Heard at Café: 8/27/2019

While enjoying chocolate milk and Oreo balls (the greatest dessert CCF has to offer if you ask Lauren Hessler), the second café of the semester brought good discussion and laughs.

We heard a talk from the great Jeremy Lawler on Luke 5:1-11, the passage in which Jesus calls his first disciples.

On one occasion, while the crowd was pressing in on him to hear the word of God, he was standing by the lake of Gennesaret, 2 and he saw two boats by the lake, but the fishermen had gone out of them and were washing their nets.3 Getting into one of the boats, which was Simon's, he asked him to put out a little from the land. And he sat down and taught the people from the boat. 4 And when he had finished speaking, he said to Simon, “Put out into the deep and let down your nets for a catch.” 5 And Simon answered, “Master, we toiled all night and took nothing! But at your word I will let down the nets.” 6 And when they had done this, they enclosed a large number of fish, and their nets were breaking. 7 They signaled to their partners in the other boat to come and help them. And they came and filled both the boats, so that they began to sink. 8 But when Simon Peter saw it, he fell down at Jesus' knees, saying, “Depart from me, for I am a sinful man, O Lord.”9 For he and all who were with him were astonished at the catch of fish that they had taken, 10 and so also were James and John, sons of Zebedee, who were partners with Simon. And Jesus said to Simon, “Do not be afraid; from now on you will be catching men.” 11 And when they had brought their boats to land, they left everything and followed him.

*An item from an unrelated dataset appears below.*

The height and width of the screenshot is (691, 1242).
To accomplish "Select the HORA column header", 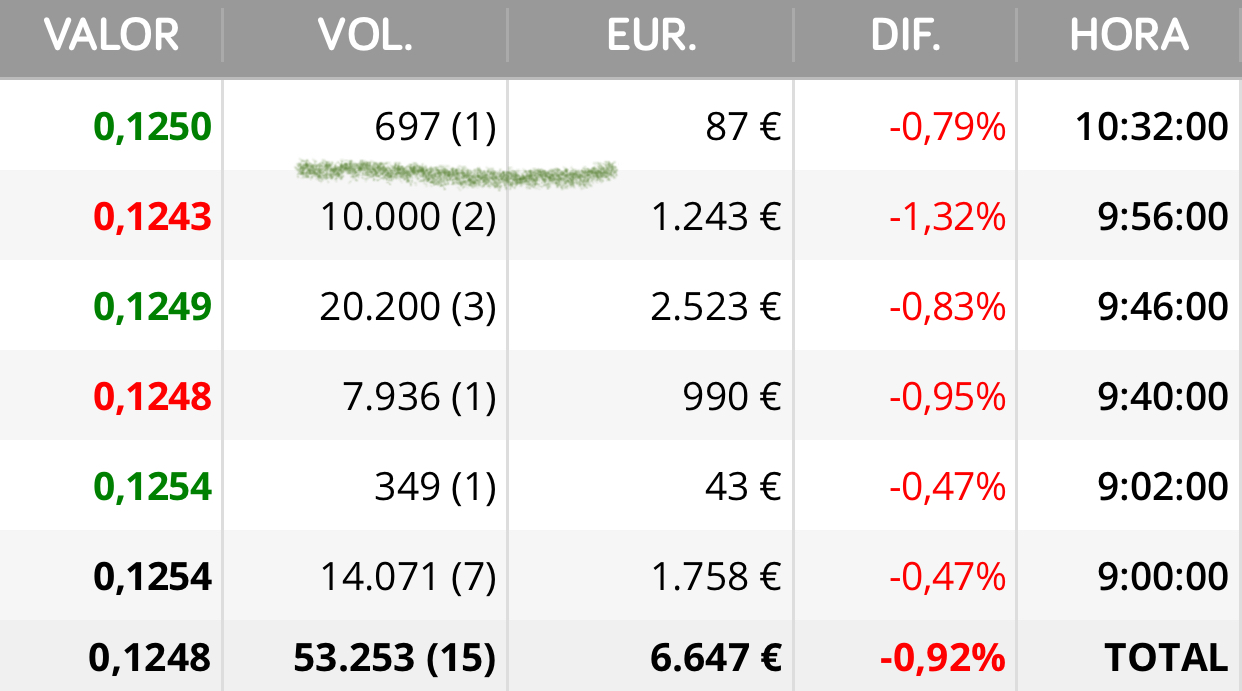I will (x=1129, y=36).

In this passage, we see that Jesus meets a few fishermen who have been fishing all night but haven't caught anything. Jesus tells them to throw their nets out one more time, and when they do, they catch more fish than they can even handle. Jesus then calls these people to follow him, and they do, leaving everything behind. This can only make us wonder -- what were the disciples feeling? They said yes to Jesus, so to some degree, there must have been anticipation and excitement, but also fear and doubt.

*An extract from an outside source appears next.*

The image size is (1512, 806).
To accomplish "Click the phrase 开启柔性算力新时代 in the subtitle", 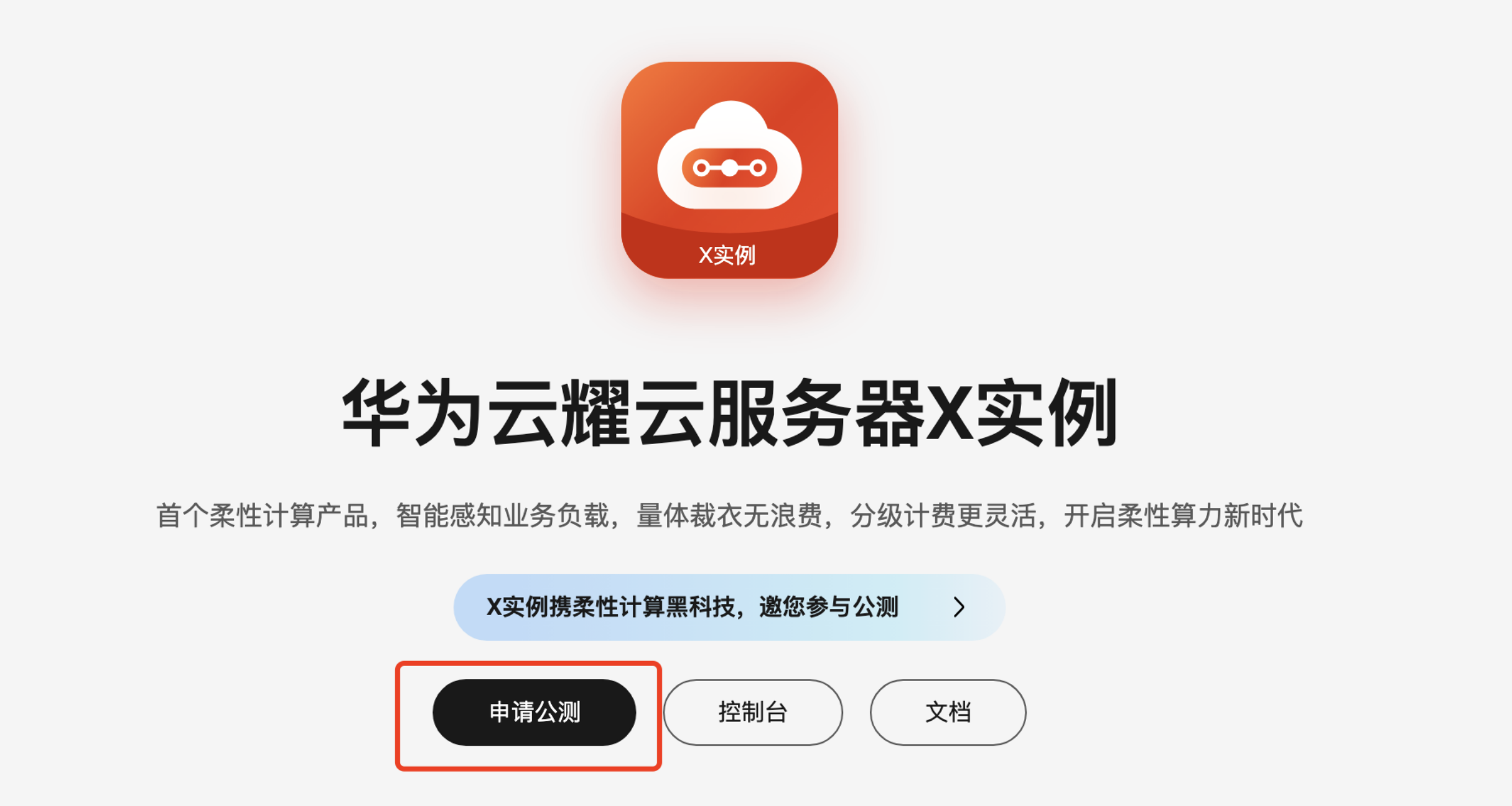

For the disciples, they chose to respond in spite of the fear and doubt by leaving everything (including all of the fish they had just caught!) and following Jesus. What's our version of following, and how do we handle fear and uncertainty? Jesus calls us to anchor ourselves to Him, so that He is our guide. Following Jesus is a challenge to live differently, and to see the world with a new perspective. It's in him that we find purpose, grace, and hope.

The disciples had just one glimpse of the good that Jesus could bring: the catching of enough fish to break all of their nets. Something ordinary, like fishing, turned into something extraordinary and began a great journey for these fishermen. This event changed their lives, and their response to it in turn changes ours, too.